### What needs to be done
In the records below, pick out all lines containing the word "agent".

[Saved entries]
#####

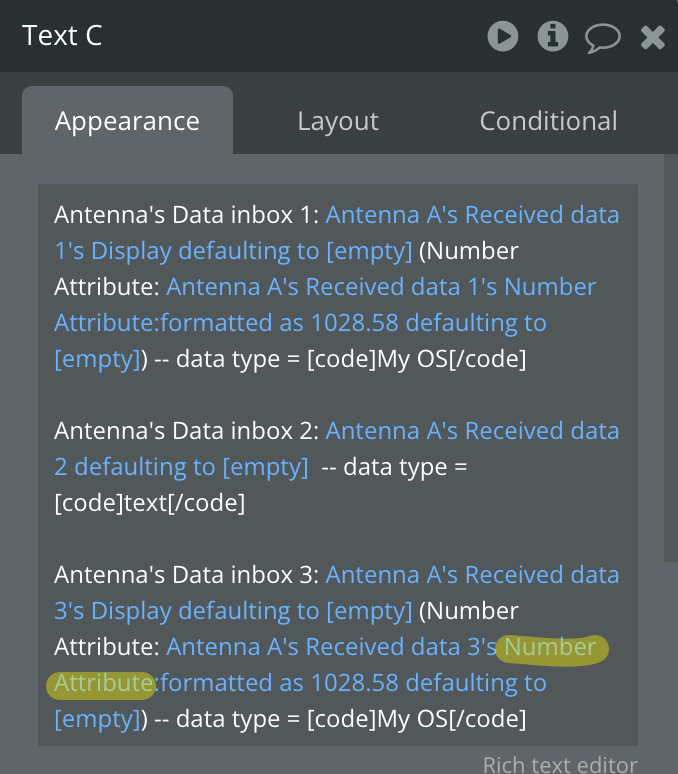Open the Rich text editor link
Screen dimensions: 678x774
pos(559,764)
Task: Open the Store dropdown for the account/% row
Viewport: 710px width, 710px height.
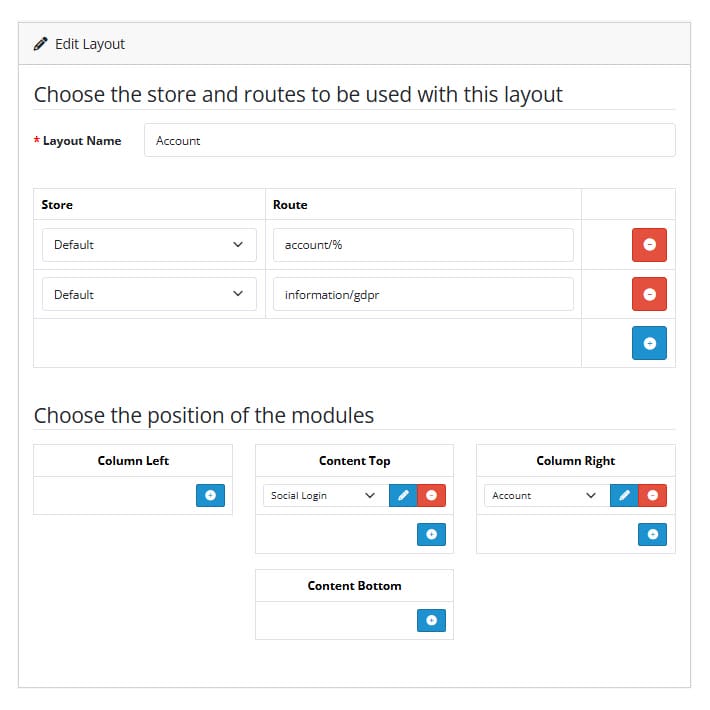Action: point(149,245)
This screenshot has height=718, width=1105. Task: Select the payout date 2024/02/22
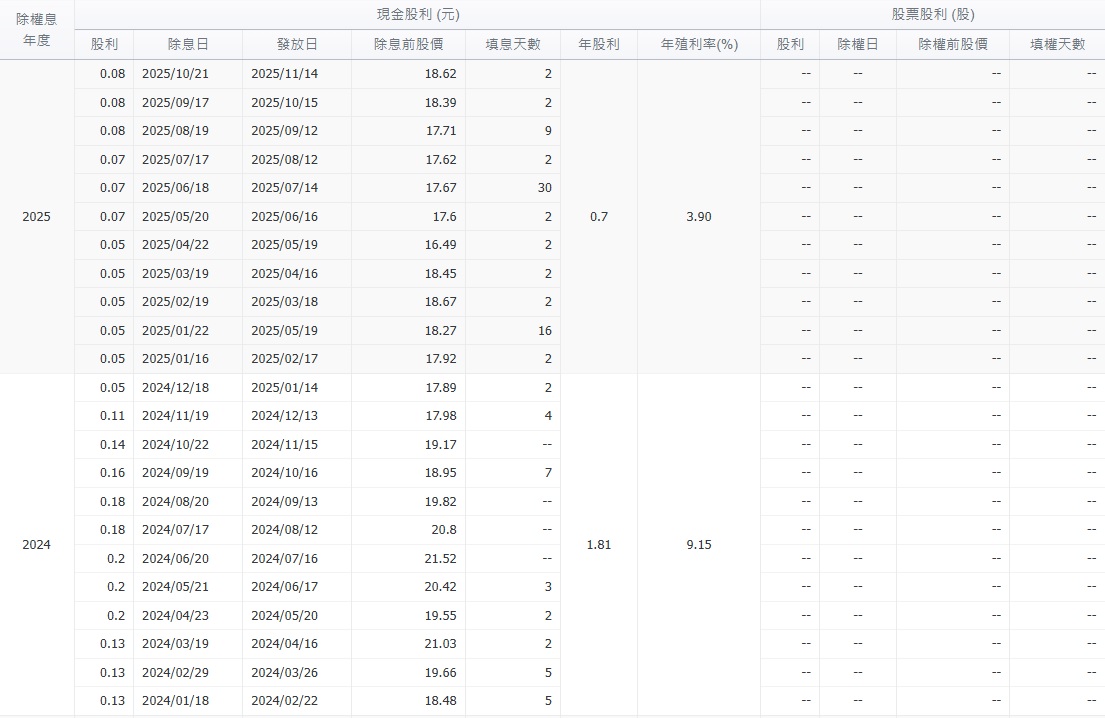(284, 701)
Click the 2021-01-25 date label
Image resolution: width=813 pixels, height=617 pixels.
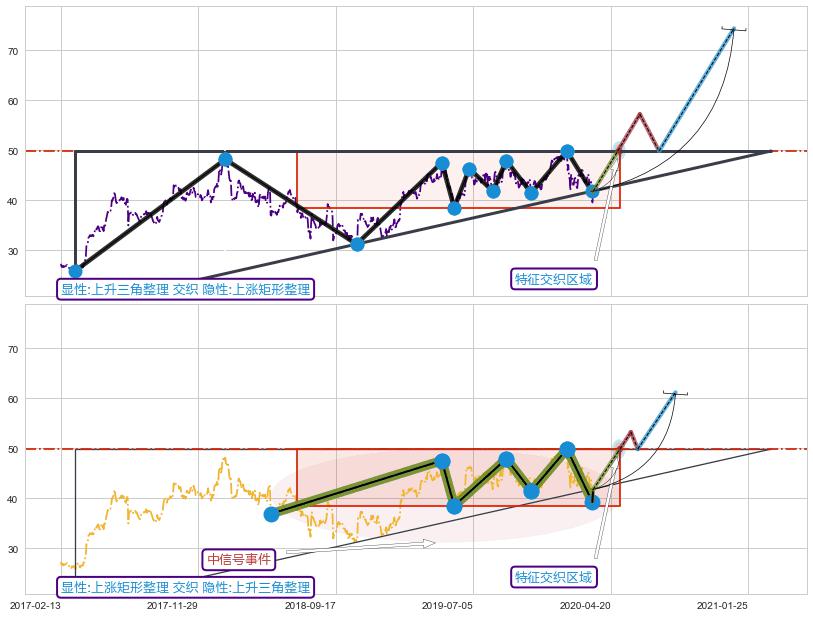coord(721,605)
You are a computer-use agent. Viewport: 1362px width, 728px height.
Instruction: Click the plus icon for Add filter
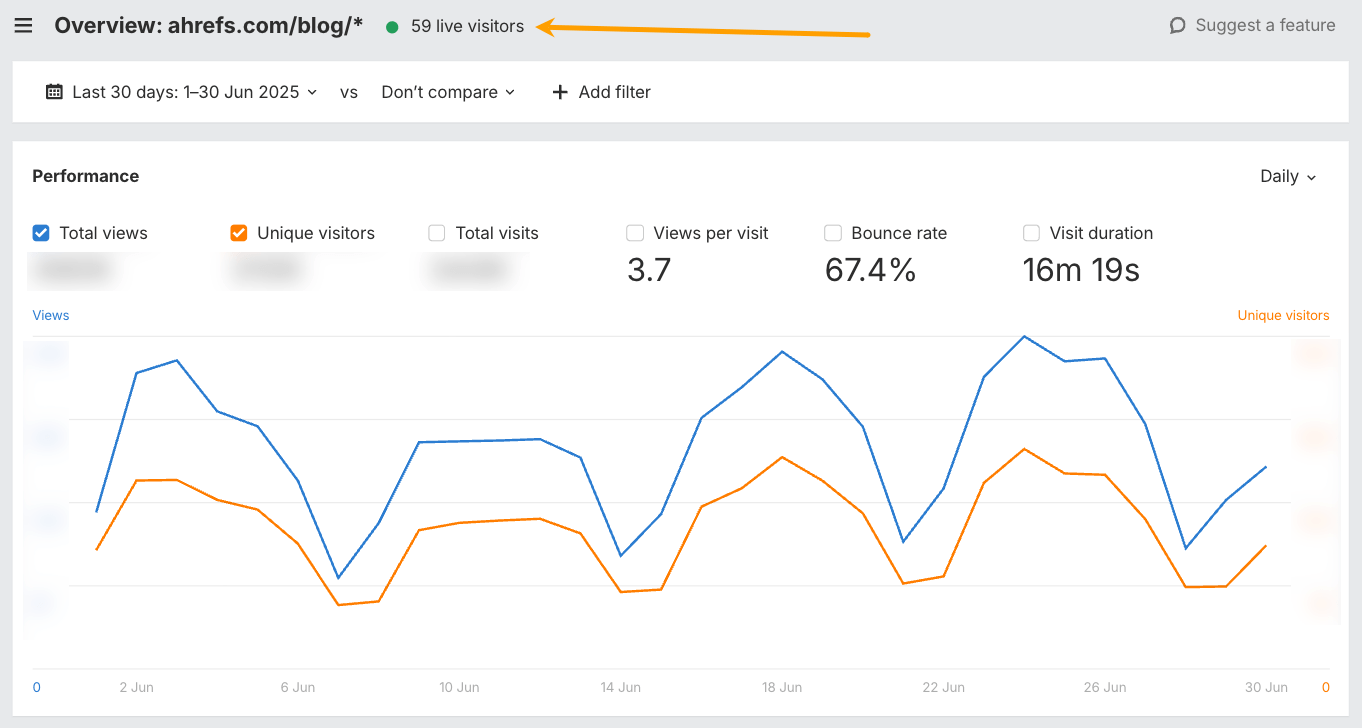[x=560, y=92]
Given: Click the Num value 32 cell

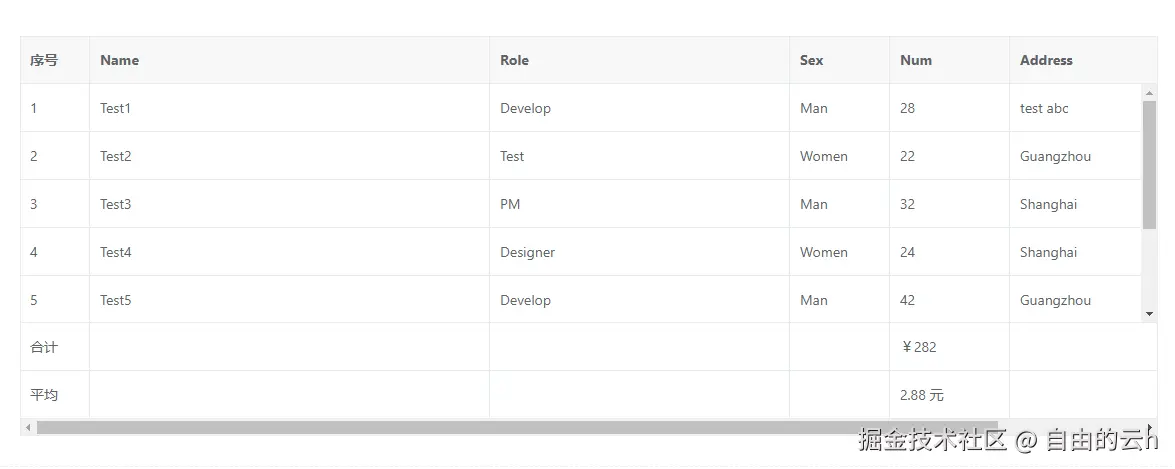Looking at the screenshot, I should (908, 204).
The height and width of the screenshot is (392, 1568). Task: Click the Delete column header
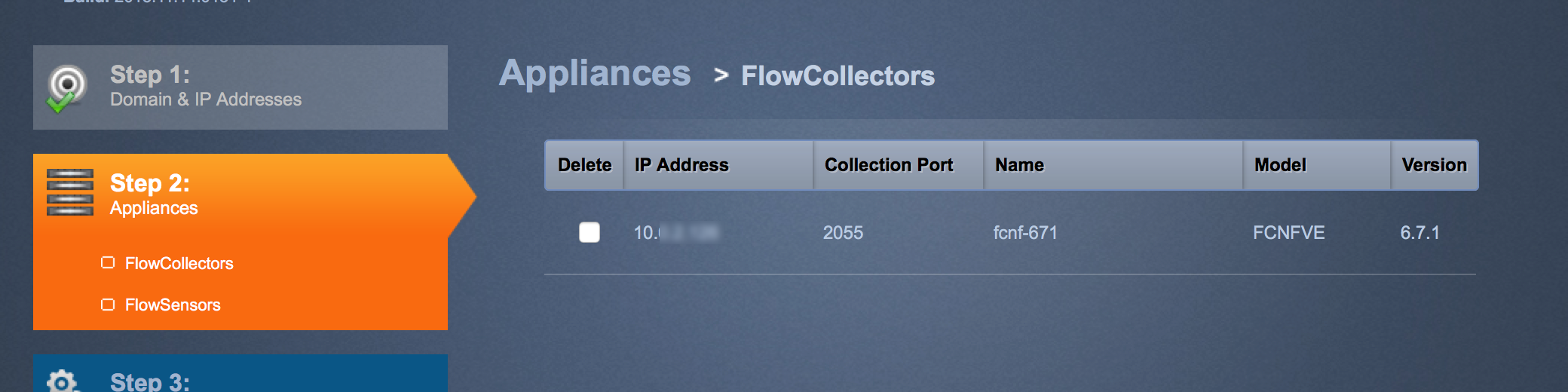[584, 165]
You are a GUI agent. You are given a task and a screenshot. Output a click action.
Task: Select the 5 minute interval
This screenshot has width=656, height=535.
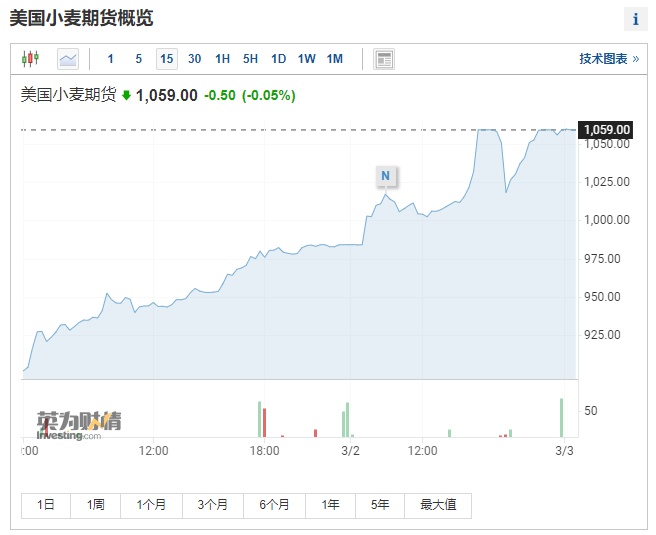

#####

### Answer for this exercise
You are a computer-use agent. Viewport: 1362px width, 728px height.
You are a GUI agent. You are given a task and a screenshot. Output a click action.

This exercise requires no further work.